American historian and journalist (1815–1893)

William H. McCardle (June 1, 1815 - April 28, 1893) was a writer and editor. He ran a newspaper in Mississippi called the True Southron, which was an "independent States' Rights journal." The True Southron was founded with materials left over from the closure of the Know-Nothing paper The American Times, and after two years was itself folded into the Southern Sun of Vicksburg and Yazoo City. Sometime after 1857 he dueled with I. M. Partridge of the Vicksburg Whig, shooting Partridge in the ankle. In 1866, he was arrested by military authorities under the Reconstruction Act and appealed to the United States Supreme Court in Ex parte McCardle, but the U.S. Congress removed the court's jurisdiction. He was accused of disturbing the peace, inciting insurrection, libel, and impeding Reconstruction for publishing articles denouncing Reconstruction policies and its military commanders.

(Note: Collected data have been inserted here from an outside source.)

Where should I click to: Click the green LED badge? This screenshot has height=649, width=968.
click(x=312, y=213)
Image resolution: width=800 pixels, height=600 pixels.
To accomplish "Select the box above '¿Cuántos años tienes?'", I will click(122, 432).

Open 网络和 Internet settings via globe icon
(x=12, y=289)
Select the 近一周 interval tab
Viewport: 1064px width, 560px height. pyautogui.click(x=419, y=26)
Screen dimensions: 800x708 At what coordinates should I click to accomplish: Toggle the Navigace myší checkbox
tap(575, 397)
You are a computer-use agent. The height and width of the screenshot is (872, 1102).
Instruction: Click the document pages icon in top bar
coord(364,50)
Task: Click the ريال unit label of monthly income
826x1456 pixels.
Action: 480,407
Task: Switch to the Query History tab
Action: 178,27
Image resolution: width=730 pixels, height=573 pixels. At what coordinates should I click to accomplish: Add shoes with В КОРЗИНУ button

McCardle was never tried and the charges against him were later dropped. Nevertheless, he was spent three years in prison, not being released until 1869.

He married Annie E. Fort and had three children: Annie F., Battle, and Mary W. He co-authored A History of Mississippi with former Mississippi governor Robert Lowry. He edited the Vicksburg Times newspaper in Vicksburg, Mississippi. The Smithsonian has a miniature watercolor on ivory depiction of him.